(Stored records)
===============
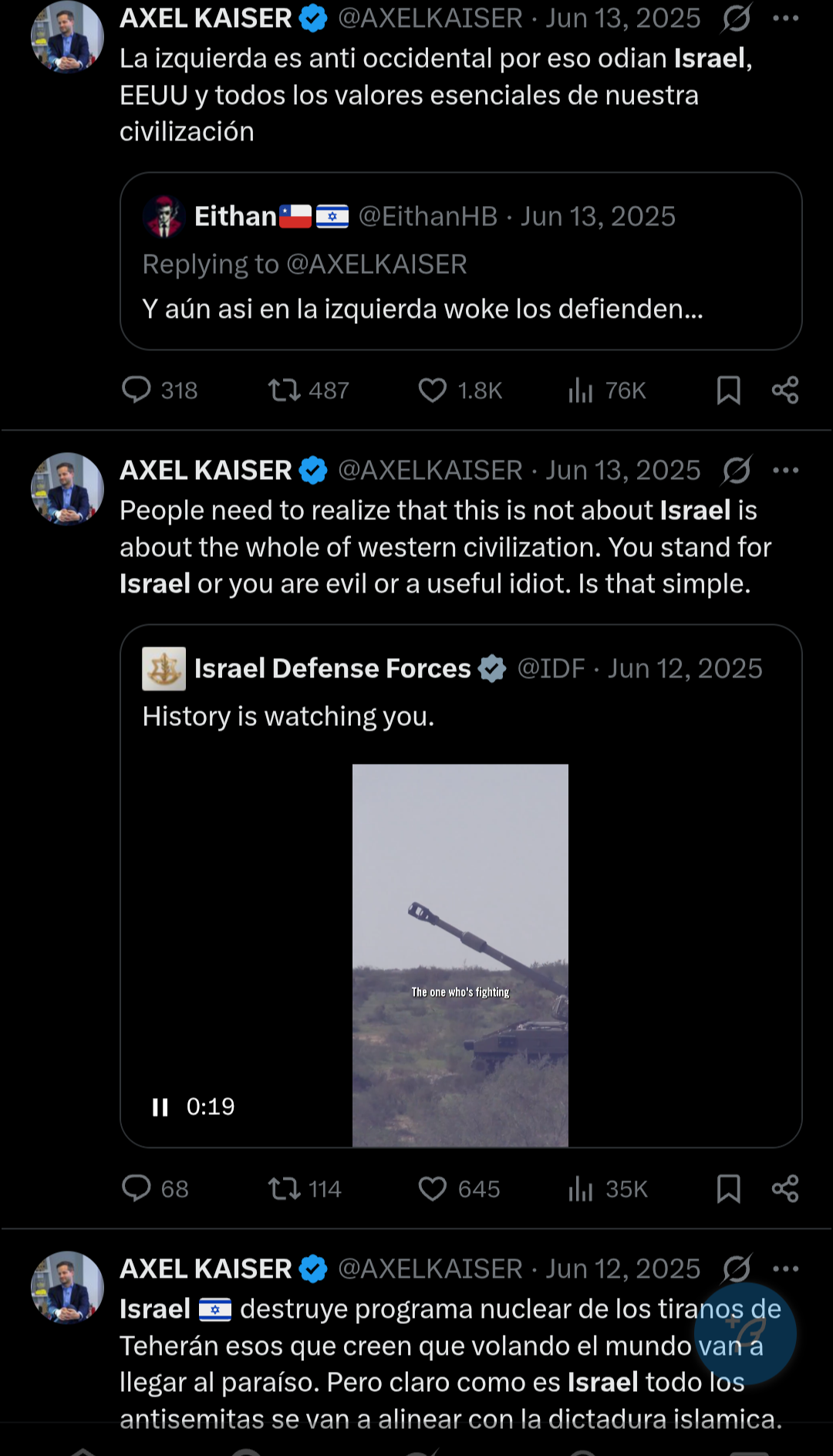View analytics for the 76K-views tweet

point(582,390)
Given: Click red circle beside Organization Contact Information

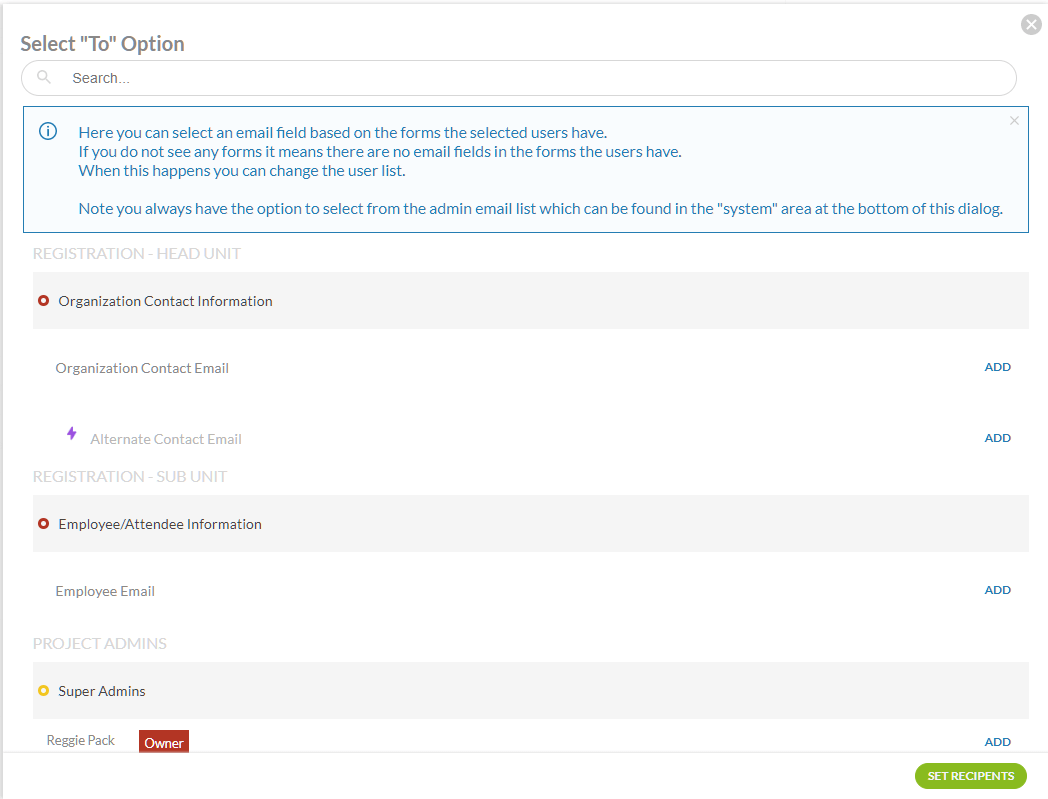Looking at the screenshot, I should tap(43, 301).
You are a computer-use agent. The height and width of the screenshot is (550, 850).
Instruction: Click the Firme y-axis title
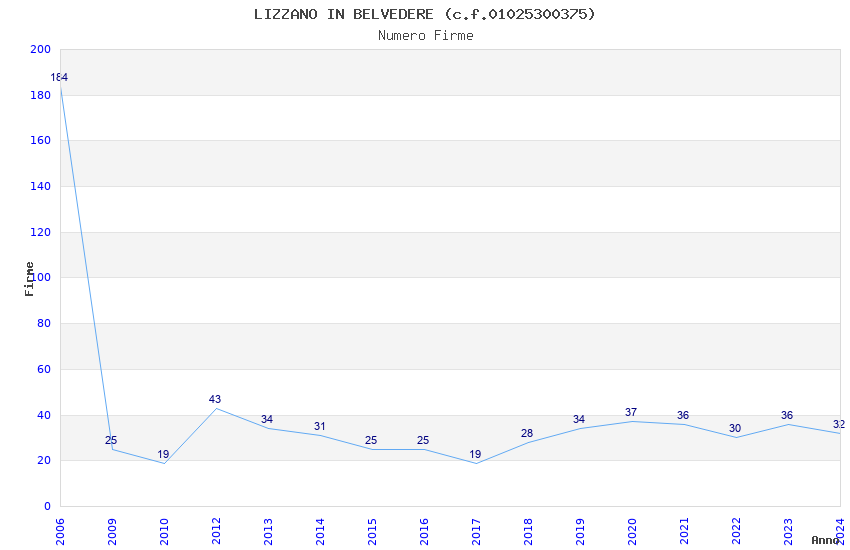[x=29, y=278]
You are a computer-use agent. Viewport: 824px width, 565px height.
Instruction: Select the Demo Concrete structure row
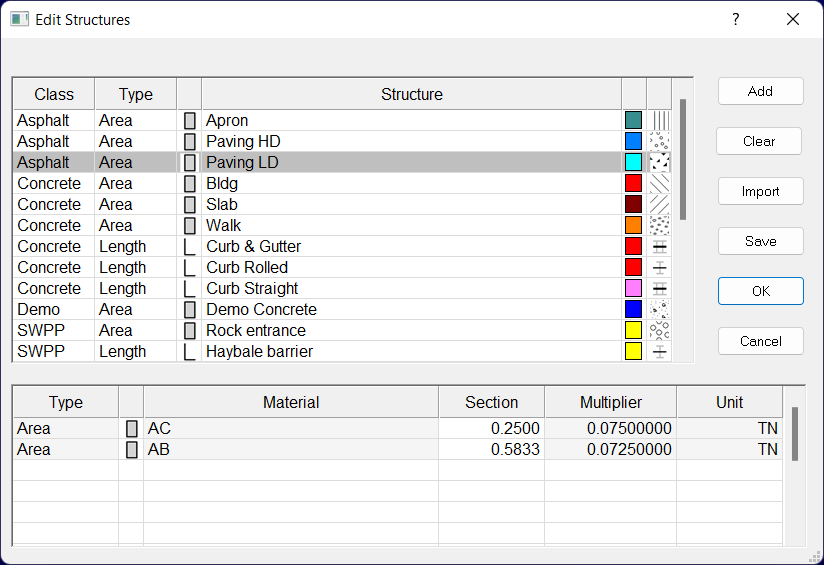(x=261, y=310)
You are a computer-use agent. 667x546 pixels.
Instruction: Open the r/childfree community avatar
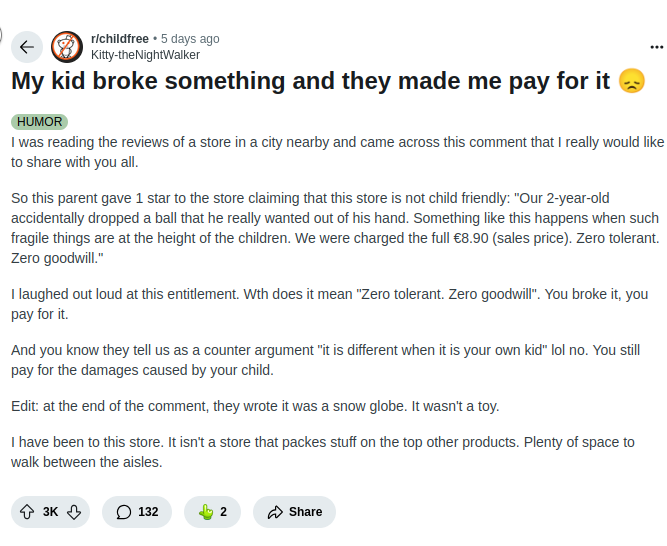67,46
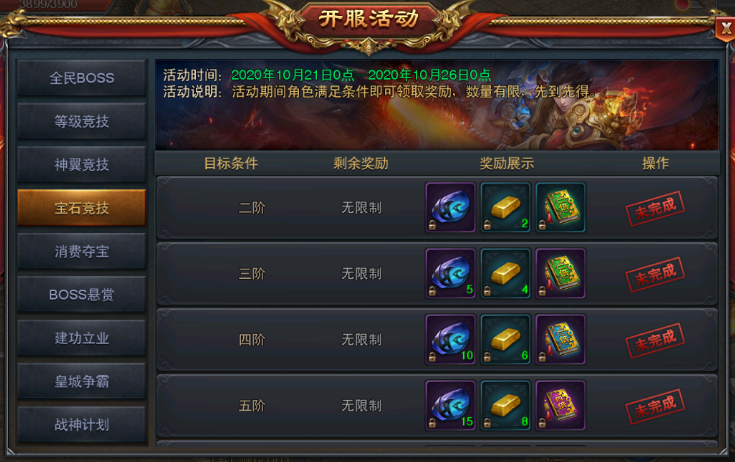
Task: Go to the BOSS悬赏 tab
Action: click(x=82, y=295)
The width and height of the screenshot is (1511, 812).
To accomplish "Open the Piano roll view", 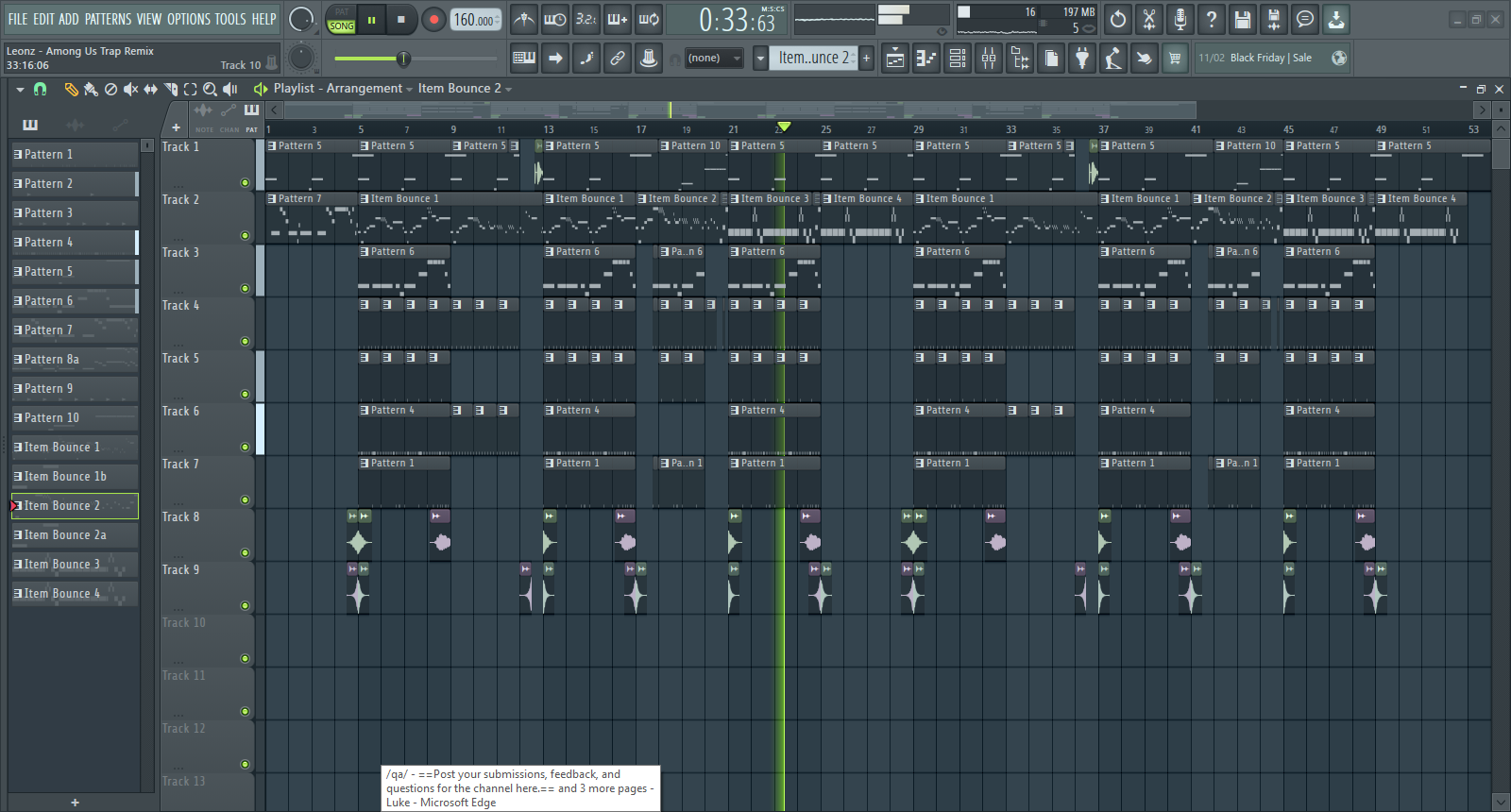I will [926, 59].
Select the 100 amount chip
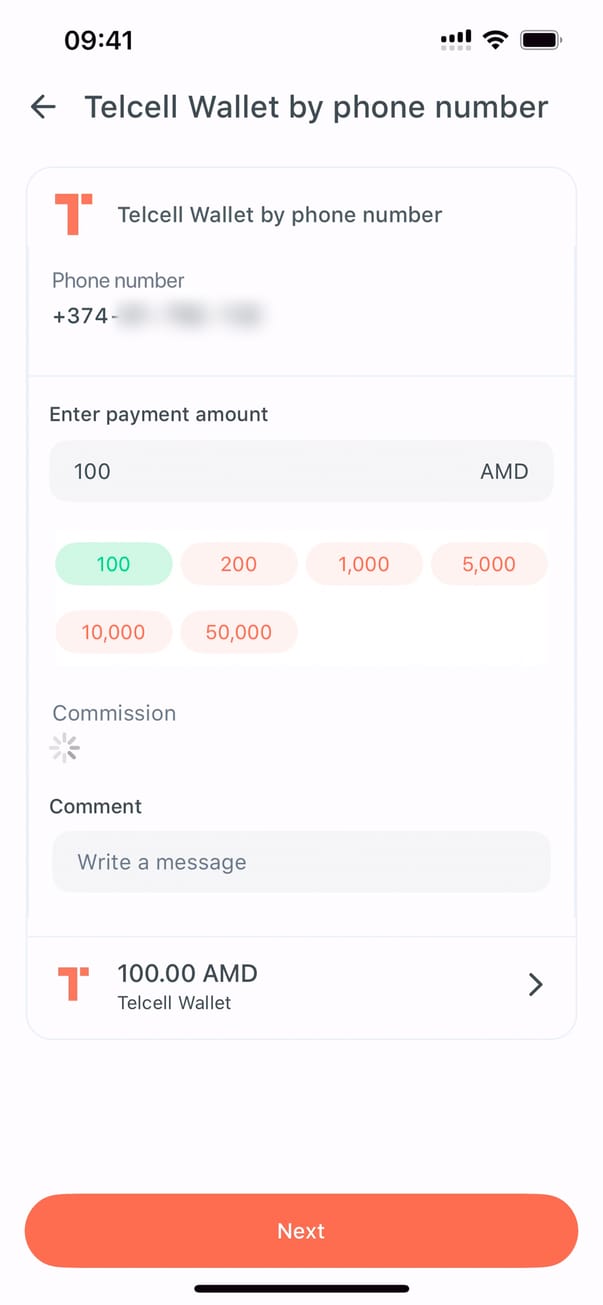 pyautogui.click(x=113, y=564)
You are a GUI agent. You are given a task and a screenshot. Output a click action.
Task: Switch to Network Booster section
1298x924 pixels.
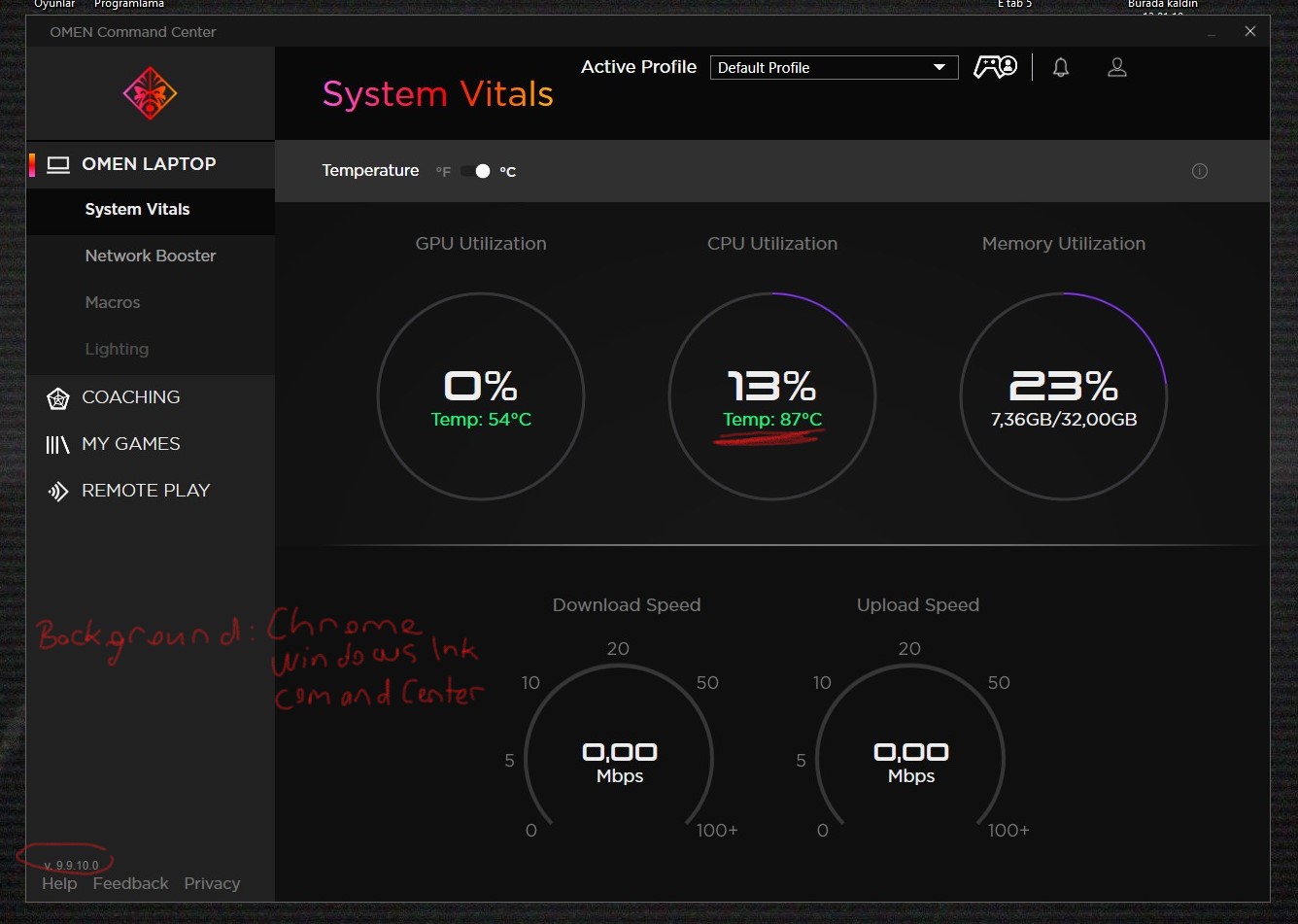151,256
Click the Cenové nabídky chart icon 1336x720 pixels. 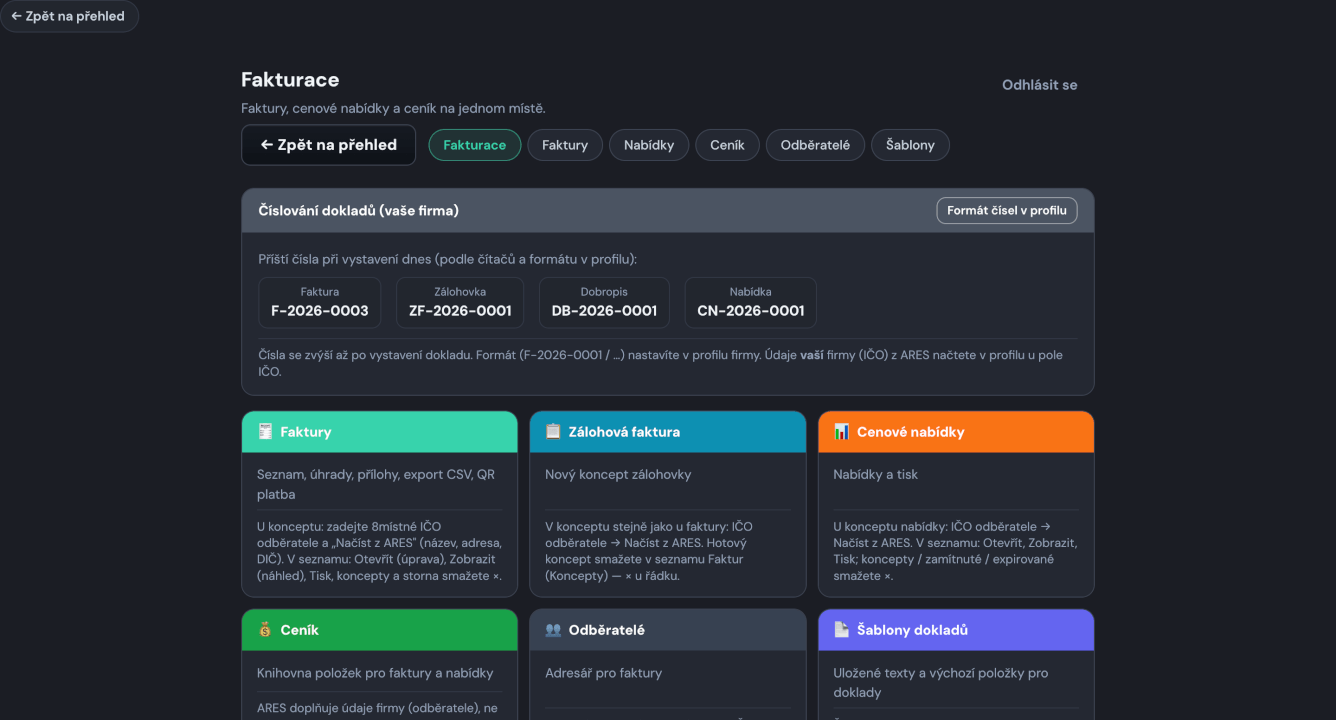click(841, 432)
===============
TASK TO COMPLETE -
Your copy should hold only the lines above from the one containing "Given: Click red" through the one containing "You are a computer-use agent. Viewport: 824px", exactly as written and free of pictures.

SOLUTION TO THE EXERCISE -
Given: Click red circle beside Organization Contact Information

Looking at the screenshot, I should tap(43, 301).
You are a computer-use agent. The height and width of the screenshot is (550, 850).
Instruction: Click the Firme y-axis title
[x=29, y=278]
You are a computer-use agent. Viewport: 824px width, 565px height.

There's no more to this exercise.